Visual Assist | |
Developer: | Whole Tomato Software |
Latest Release Version: | 2022.6 (build 10.9.2476) |
Operating System: | Microsoft Windows |
Genre: | Microsoft Visual Studio add-on for VC++ 6.0, .NET 2003, 2005, 2008, 2010, 2012, 2013, 2015, 2017, 2019, 2022 |
License: | Commercial, $129–279 |
Visual Assist is a plug-in for Microsoft Visual Studio developed by Whole Tomato Software. The plug-in primarily enhances IntelliSense and syntax highlighting, along with navigating through source code and providing flexible refactorings. It also enhances code suggestions, can generate or rewrite code, and includes spell checking support for comments, as well as adding enhanced debugging tools.[1] It can also detect syntax mistakes such as use of undeclared variables, and provides code analysis to detect potential bugs or performance issues in source code.[2]
Visual Assist supports Visual C++ and Visual C#.
As of March 2023, Visual Assist supports Visual C++ 2022 right back to Visual Studio 2005, including the Community Editions. Support for Visual Studio 6.0 - 2003 was deprecated in 2017, though the latest version to support those older IDEs is still available for download. (Visual Studio Express editions lack third-party extensibility and Visual Studio Code uses a separate extensibility model, thus Visual Assist cannot be used with them.)
Visual Assist is used by C++ development teams worldwide, but is especially popular in the game development industry. Many Unreal Engine developers list installing Visual Assist as a key requirement before beginning development with Unreal.[3] [4] [5]
Youtuber TheCherno states they've used Visual Assist for 90% of the C++ development they've ever done, and refers to the combination of Unreal Engine and Visual Assist as "a match made in heaven."[6]

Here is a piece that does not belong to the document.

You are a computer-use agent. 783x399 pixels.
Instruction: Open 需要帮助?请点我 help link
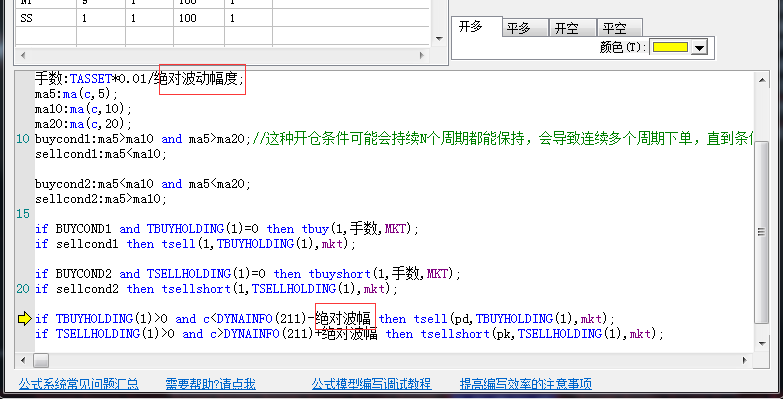point(210,384)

The Unreal Engine Community wiki notes, "Many programmers simply prefer to disable [Visual Studio's inbuilt] Intellisense and use Visual Assist that has included support for Unreal Engine".[7]
Visual Assist has a custom language parser, which is not a compiler-style parser. Compiler-style parsers require well-formed code (badly formed code causes a compile error!) and will follow compiler directives, such as macros that can direct the compiler to include or exclude certain code. It's common for code tooling tools to use either compiler engines or compiler-style parsers, but Visual Assist's approach is more flexible and means the tool is more useful in real-world coding environments. When coding, a developer may have incompletely written code, but an assistance tool needs to still function correctly, as Visual Assist does. Similarly, Visual Assist is aware of macros, but can "see" inside macros that a compiler will exclude: this means it can refactor fully, rather than missing references that other tools would not see.
Visual Assist is tightly integrated into Visual Studio, which uses a different extensibility model to Visual Studio Code.
Until Visual Studio 2022, Visual Studio was a 32-bit application, constraining memory to a maximum of 4GB. It is common for developers to have multiple plugins loaded into Visual Studio, and the Visual Assist developers spent considerable effort on ensuring the memory impact of using Visual Assist was very low,[8] even parsing very large projects. Both this and the custom parser also result in high performance parsing or indexing code compared to other tools.